▶ [Task instructions] Set each non-blank line of the records below into a Markdown table with two columns, Row and Line, numbering the rows in order.

— Start —

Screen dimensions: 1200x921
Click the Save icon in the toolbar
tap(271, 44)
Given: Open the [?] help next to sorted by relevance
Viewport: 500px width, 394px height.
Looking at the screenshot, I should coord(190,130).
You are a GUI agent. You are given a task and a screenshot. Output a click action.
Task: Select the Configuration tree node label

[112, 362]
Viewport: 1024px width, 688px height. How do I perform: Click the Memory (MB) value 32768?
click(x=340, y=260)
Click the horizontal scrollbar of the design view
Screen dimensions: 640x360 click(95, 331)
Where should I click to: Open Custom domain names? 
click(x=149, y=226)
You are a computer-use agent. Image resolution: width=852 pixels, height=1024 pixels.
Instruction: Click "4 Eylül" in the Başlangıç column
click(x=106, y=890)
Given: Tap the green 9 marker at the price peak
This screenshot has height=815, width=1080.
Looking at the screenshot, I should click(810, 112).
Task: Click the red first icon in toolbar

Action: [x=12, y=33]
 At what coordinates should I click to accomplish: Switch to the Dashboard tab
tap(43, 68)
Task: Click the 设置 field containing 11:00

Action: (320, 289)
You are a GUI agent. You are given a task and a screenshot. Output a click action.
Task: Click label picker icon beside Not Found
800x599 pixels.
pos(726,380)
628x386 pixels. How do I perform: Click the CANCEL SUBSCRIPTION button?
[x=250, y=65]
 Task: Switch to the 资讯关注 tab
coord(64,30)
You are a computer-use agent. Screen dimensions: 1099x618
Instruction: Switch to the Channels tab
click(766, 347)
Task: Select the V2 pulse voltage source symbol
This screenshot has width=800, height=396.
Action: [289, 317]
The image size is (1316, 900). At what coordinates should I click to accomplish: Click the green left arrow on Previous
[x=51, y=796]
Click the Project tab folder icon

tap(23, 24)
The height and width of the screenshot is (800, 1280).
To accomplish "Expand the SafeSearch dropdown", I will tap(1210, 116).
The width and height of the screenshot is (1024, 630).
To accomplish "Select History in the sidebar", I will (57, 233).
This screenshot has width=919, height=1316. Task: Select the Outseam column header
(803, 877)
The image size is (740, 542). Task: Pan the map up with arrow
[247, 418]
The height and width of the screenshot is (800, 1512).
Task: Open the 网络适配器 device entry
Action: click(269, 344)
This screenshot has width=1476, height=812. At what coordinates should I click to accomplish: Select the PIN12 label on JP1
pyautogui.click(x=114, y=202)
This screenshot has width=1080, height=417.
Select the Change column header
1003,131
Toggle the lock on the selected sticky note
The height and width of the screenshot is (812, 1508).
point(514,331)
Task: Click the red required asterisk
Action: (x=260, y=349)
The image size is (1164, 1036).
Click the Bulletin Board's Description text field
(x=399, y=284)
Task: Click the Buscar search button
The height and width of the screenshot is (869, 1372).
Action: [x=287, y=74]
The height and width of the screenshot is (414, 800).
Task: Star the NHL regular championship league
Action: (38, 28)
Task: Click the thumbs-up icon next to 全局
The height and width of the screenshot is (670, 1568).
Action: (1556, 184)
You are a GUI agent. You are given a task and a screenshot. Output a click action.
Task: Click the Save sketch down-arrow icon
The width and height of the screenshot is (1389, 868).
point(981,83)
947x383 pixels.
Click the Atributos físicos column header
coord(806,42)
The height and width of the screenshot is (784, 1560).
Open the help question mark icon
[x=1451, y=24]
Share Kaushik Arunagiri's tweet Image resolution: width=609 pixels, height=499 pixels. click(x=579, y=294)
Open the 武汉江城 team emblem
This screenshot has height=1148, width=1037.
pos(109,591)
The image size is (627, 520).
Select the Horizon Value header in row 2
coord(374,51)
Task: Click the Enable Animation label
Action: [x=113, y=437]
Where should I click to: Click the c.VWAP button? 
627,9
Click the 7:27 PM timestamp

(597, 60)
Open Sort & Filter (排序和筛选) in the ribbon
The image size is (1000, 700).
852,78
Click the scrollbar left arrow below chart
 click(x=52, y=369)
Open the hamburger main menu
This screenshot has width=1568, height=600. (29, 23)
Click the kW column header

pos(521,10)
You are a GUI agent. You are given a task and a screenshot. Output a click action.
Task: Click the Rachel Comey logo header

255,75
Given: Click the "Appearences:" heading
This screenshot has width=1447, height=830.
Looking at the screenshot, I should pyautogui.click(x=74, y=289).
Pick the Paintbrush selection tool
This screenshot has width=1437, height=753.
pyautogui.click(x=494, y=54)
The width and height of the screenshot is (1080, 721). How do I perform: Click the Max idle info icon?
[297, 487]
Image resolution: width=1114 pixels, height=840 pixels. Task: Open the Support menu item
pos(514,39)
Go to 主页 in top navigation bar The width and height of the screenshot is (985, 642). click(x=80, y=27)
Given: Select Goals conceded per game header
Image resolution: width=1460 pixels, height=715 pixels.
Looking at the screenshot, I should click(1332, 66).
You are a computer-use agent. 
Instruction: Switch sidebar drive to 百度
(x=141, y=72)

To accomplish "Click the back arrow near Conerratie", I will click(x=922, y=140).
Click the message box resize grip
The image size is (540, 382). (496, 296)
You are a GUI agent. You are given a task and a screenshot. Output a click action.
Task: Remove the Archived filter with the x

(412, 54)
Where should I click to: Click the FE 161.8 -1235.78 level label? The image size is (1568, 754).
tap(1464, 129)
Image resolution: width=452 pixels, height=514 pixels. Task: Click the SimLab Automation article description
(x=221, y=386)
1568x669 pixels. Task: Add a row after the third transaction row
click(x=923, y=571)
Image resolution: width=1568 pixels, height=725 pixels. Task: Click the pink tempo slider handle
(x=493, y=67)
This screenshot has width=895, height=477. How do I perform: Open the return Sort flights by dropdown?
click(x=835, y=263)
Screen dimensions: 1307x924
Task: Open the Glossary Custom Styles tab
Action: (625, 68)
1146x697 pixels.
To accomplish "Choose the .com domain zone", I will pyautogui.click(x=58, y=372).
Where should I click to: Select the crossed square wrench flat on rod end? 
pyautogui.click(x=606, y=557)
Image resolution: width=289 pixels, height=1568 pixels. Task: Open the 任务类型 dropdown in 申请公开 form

— End —

▶ [Full response]
| Row | Line |
|---|---|
| 1 | Screen dimensions: 1200x921 |
| 2 | Click the Save icon in the toolbar |
| 3 | tap(271, 44) |
| 4 | Given: Open the [?] help next to sorted by relevance |
| 5 | Viewport: 500px width, 394px height. |
| 6 | Looking at the screenshot, I should coord(190,130). |
| 7 | You are a GUI agent. You are given a task and a screenshot. Output a click action. |
| 8 | Task: Select the Configuration tree node label |
| 9 | [112, 362] |
| 10 | Viewport: 1024px width, 688px height. How do I perform: Click the Memory (MB) value 32768? |
| 11 | click(x=340, y=260) |
| 12 | Click the horizontal scrollbar of the design view |
| 13 | Screen dimensions: 640x360 click(95, 331) |
| 14 | Where should I click to: Open Custom domain names?  |
| 15 | click(x=149, y=226) |
| 16 | You are a computer-use agent. Image resolution: width=852 pixels, height=1024 pixels. |
| 17 | Instruction: Click "4 Eylül" in the Başlangıç column |
| 18 | click(x=106, y=890) |
| 19 | Given: Tap the green 9 marker at the price peak |
| 20 | This screenshot has height=815, width=1080. |
| 21 | Looking at the screenshot, I should click(810, 112). |
| 22 | Task: Click the red first icon in toolbar |
| 23 | Action: [x=12, y=33] |
| 24 |  At what coordinates should I click to accomplish: Switch to the Dashboard tab |
| 25 | tap(43, 68) |
| 26 | Task: Click the 设置 field containing 11:00 |
| 27 | Action: (320, 289) |
| 28 | You are a GUI agent. You are given a task and a screenshot. Output a click action. |
| 29 | Task: Click label picker icon beside Not Found |
| 30 | 800x599 pixels. |
| 31 | pos(726,380) |
| 32 | 628x386 pixels. How do I perform: Click the CANCEL SUBSCRIPTION button? |
| 33 | [x=250, y=65] |
| 34 |  Task: Switch to the 资讯关注 tab |
| 35 | coord(64,30) |
| 36 | You are a computer-use agent. Screen dimensions: 1099x618 |
| 37 | Instruction: Switch to the Channels tab |
| 38 | click(766, 347) |
| 39 | Task: Select the V2 pulse voltage source symbol |
| 40 | This screenshot has width=800, height=396. |
| 41 | Action: [289, 317] |
| 42 | The image size is (1316, 900). At what coordinates should I click to accomplish: Click the green left arrow on Previous |
| 43 | [x=51, y=796] |
| 44 | Click the Project tab folder icon |
| 45 | tap(23, 24) |
| 46 | The height and width of the screenshot is (800, 1280). |
| 47 | To accomplish "Expand the SafeSearch dropdown", I will tap(1210, 116). |
| 48 | The width and height of the screenshot is (1024, 630). |
| 49 | To accomplish "Select History in the sidebar", I will (57, 233). |
| 50 | This screenshot has width=919, height=1316. Task: Select the Outseam column header |
| 51 | (803, 877) |
| 52 | The image size is (740, 542). Task: Pan the map up with arrow |
| 53 | [247, 418] |
| 54 | The height and width of the screenshot is (800, 1512). |
| 55 | Task: Open the 网络适配器 device entry |
| 56 | Action: click(269, 344) |
| 57 | This screenshot has width=1476, height=812. At what coordinates should I click to accomplish: Select the PIN12 label on JP1 |
| 58 | pyautogui.click(x=114, y=202) |
| 59 | This screenshot has width=1080, height=417. |
| 60 | Select the Change column header |
| 61 | 1003,131 |
| 62 | Toggle the lock on the selected sticky note |
| 63 | The height and width of the screenshot is (812, 1508). |
| 64 | point(514,331) |
| 65 | Task: Click the red required asterisk |
| 66 | Action: (x=260, y=349) |
| 67 | The image size is (1164, 1036). |
| 68 | Click the Bulletin Board's Description text field |
| 69 | (x=399, y=284) |
| 70 | Task: Click the Buscar search button |
| 71 | The height and width of the screenshot is (869, 1372). |
| 72 | Action: [x=287, y=74] |
| 73 | The height and width of the screenshot is (414, 800). |
| 74 | Task: Star the NHL regular championship league |
| 75 | Action: (38, 28) |
| 76 | Task: Click the thumbs-up icon next to 全局 |
| 77 | The height and width of the screenshot is (670, 1568). |
| 78 | Action: (1556, 184) |
| 79 | You are a GUI agent. You are given a task and a screenshot. Output a click action. |
| 80 | Task: Click the Save sketch down-arrow icon |
| 81 | The width and height of the screenshot is (1389, 868). |
| 82 | point(981,83) |
| 83 | 947x383 pixels. |
| 84 | Click the Atributos físicos column header |
| 85 | coord(806,42) |
| 86 | The height and width of the screenshot is (784, 1560). |
| 87 | Open the help question mark icon |
| 88 | [x=1451, y=24] |
| 89 | Share Kaushik Arunagiri's tweet Image resolution: width=609 pixels, height=499 pixels. click(x=579, y=294) |
| 90 | Open the 武汉江城 team emblem |
| 91 | This screenshot has height=1148, width=1037. |
| 92 | pos(109,591) |
| 93 | The image size is (627, 520). |
| 94 | Select the Horizon Value header in row 2 |
| 95 | coord(374,51) |
| 96 | Task: Click the Enable Animation label |
| 97 | Action: [x=113, y=437] |
| 98 | Where should I click to: Click the c.VWAP button?  |
| 99 | 627,9 |
| 100 | Click the 7:27 PM timestamp |
| 101 | (597, 60) |
| 102 | Open Sort & Filter (排序和筛选) in the ribbon |
| 103 | The image size is (1000, 700). |
| 104 | 852,78 |
| 105 | Click the scrollbar left arrow below chart |
| 106 |  click(x=52, y=369) |
| 107 | Open the hamburger main menu |
| 108 | This screenshot has width=1568, height=600. (29, 23) |
| 109 | Click the kW column header |
| 110 | pos(521,10) |
| 111 | You are a GUI agent. You are given a task and a screenshot. Output a click action. |
| 112 | Task: Click the Rachel Comey logo header |
| 113 | 255,75 |
| 114 | Given: Click the "Appearences:" heading |
| 115 | This screenshot has width=1447, height=830. |
| 116 | Looking at the screenshot, I should pyautogui.click(x=74, y=289). |
| 117 | Pick the Paintbrush selection tool |
| 118 | This screenshot has width=1437, height=753. |
| 119 | pyautogui.click(x=494, y=54) |
| 120 | The width and height of the screenshot is (1080, 721). How do I perform: Click the Max idle info icon? |
| 121 | [297, 487] |
| 122 | Image resolution: width=1114 pixels, height=840 pixels. Task: Open the Support menu item |
| 123 | pos(514,39) |
| 124 | Go to 主页 in top navigation bar The width and height of the screenshot is (985, 642). click(x=80, y=27) |
| 125 | Given: Select Goals conceded per game header |
| 126 | Image resolution: width=1460 pixels, height=715 pixels. |
| 127 | Looking at the screenshot, I should click(1332, 66). |
| 128 | You are a computer-use agent.  |
| 129 | Instruction: Switch sidebar drive to 百度 |
| 130 | (x=141, y=72) |
| 131 | To accomplish "Click the back arrow near Conerratie", I will click(x=922, y=140). |
| 132 | Click the message box resize grip |
| 133 | The image size is (540, 382). (496, 296) |
| 134 | You are a GUI agent. You are given a task and a screenshot. Output a click action. |
| 135 | Task: Remove the Archived filter with the x |
| 136 | (412, 54) |
| 137 | Where should I click to: Click the FE 161.8 -1235.78 level label? The image size is (1568, 754). |
| 138 | tap(1464, 129) |
| 139 | Image resolution: width=452 pixels, height=514 pixels. Task: Click the SimLab Automation article description |
| 140 | (x=221, y=386) |
| 141 | 1568x669 pixels. Task: Add a row after the third transaction row |
| 142 | click(x=923, y=571) |
| 143 | Image resolution: width=1568 pixels, height=725 pixels. Task: Click the pink tempo slider handle |
| 144 | (x=493, y=67) |
| 145 | This screenshot has width=895, height=477. How do I perform: Open the return Sort flights by dropdown? |
| 146 | click(x=835, y=263) |
| 147 | Screen dimensions: 1307x924 |
| 148 | Task: Open the Glossary Custom Styles tab |
| 149 | Action: (625, 68) |
| 150 | 1146x697 pixels. |
| 151 | To accomplish "Choose the .com domain zone", I will pyautogui.click(x=58, y=372). |
| 152 | Where should I click to: Select the crossed square wrench flat on rod end?  |
| 153 | pyautogui.click(x=606, y=557) |
| 154 | Image resolution: width=289 pixels, height=1568 pixels. Task: Open the 任务类型 dropdown in 申请公开 form |